Sacco & Vanzetti Revanche Show Boat
  • Sacco & Vanzetti, said Roger Ebert “is sometimes accurate, sometimes biased and sometimes even fictional in its telling of the story, but no matter.”
    • Were it not so grounded in its characters and their emotions, Revanche could easily feel like a string of convoluted coincidences. But what might begin to strain credulity instead begins to feel inevitable and tragic.
      • Show Boat is pleasant, with some good performances in this 1951 Technicolor production, but I’m not sure there’s a single song I remember other than “Ol’ Man River.”
      Gothic Predator: Killer of Killers Deathstalker
      • Gothic is mildly tame by Ken Russell standards, but only by those standards. Harlan Ellison reportedly (and I think rightly) called it “loopy and fatally flawed and an aberration”—and that was in praise of the movie!
        • Heaven knows there have been worse attempts to shoehorn lore into the Predator series than Predator: Killer of Killers, but that is undoubtedly the weakest part of the whole thing, with the movie’s final twist threatening to undo all the good that’s come before it.
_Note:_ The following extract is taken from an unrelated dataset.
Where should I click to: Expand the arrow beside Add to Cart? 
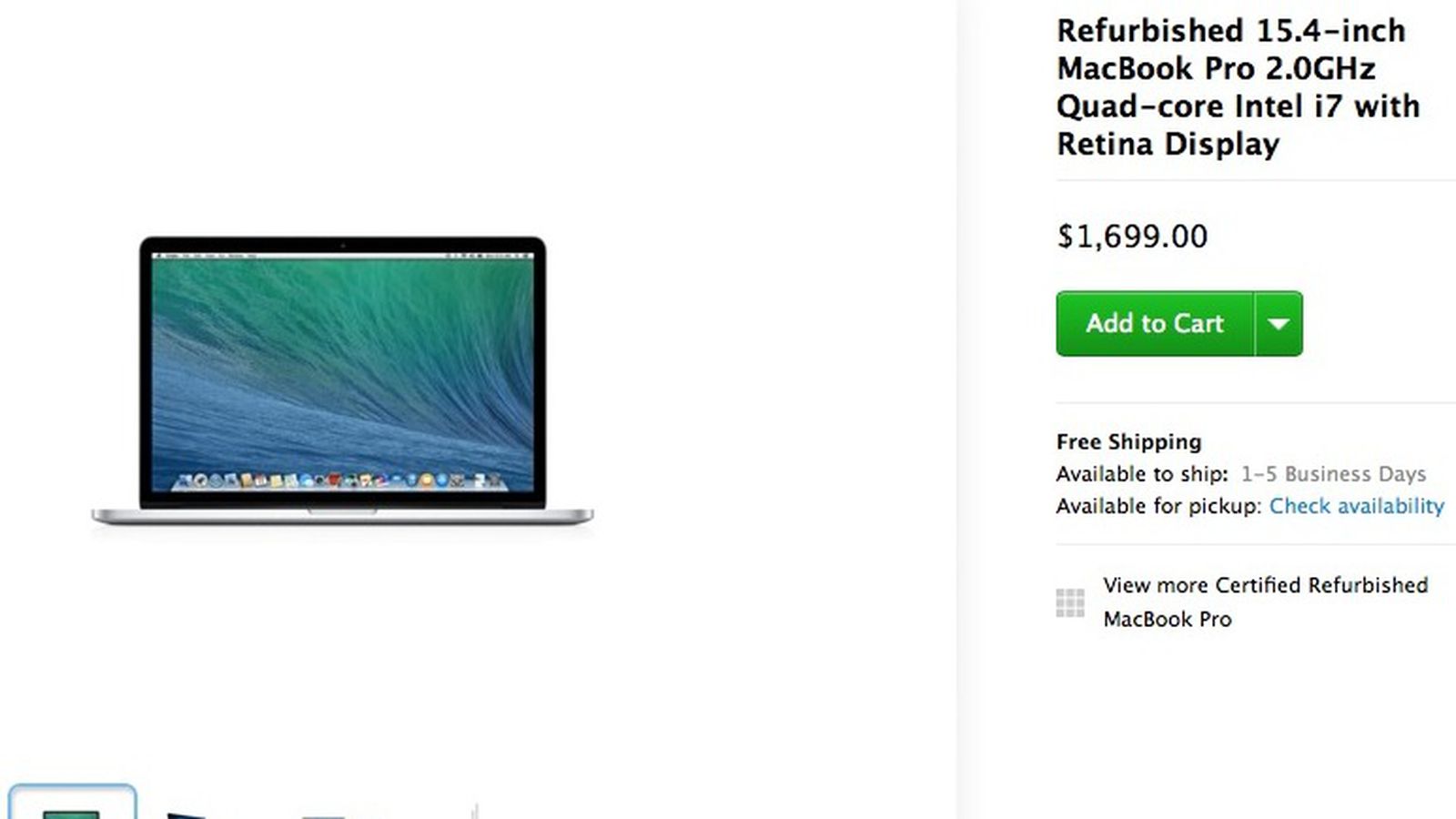[1279, 323]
However, each of the movie’s trio of stories is a lot of fun, with well-animated action sequences, that deliver on what you want most from a Predator movie.
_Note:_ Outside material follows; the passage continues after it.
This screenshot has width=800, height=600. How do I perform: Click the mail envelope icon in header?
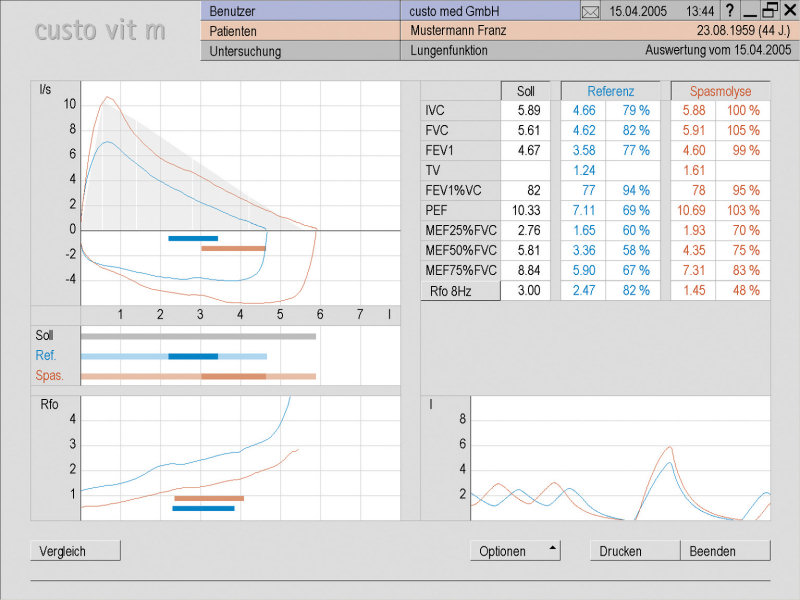point(590,11)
          • True to form for a Roger Corman-financed production, there is a certain charm to how far Deathstalker can stretch its very obviously limited resources. But none of that charm extends to the plot, which is as confusing as it is paper-thin, or to the characters, who are almost without fail reprehensible. And oof, there is so much rape.

          I also rewatched Widows. I don’t think it’s director Steve McQueen’s best movie, necessarily, but the strength of the performances alone make it worth watching. It’s weird how quickly the movie became memory-holed.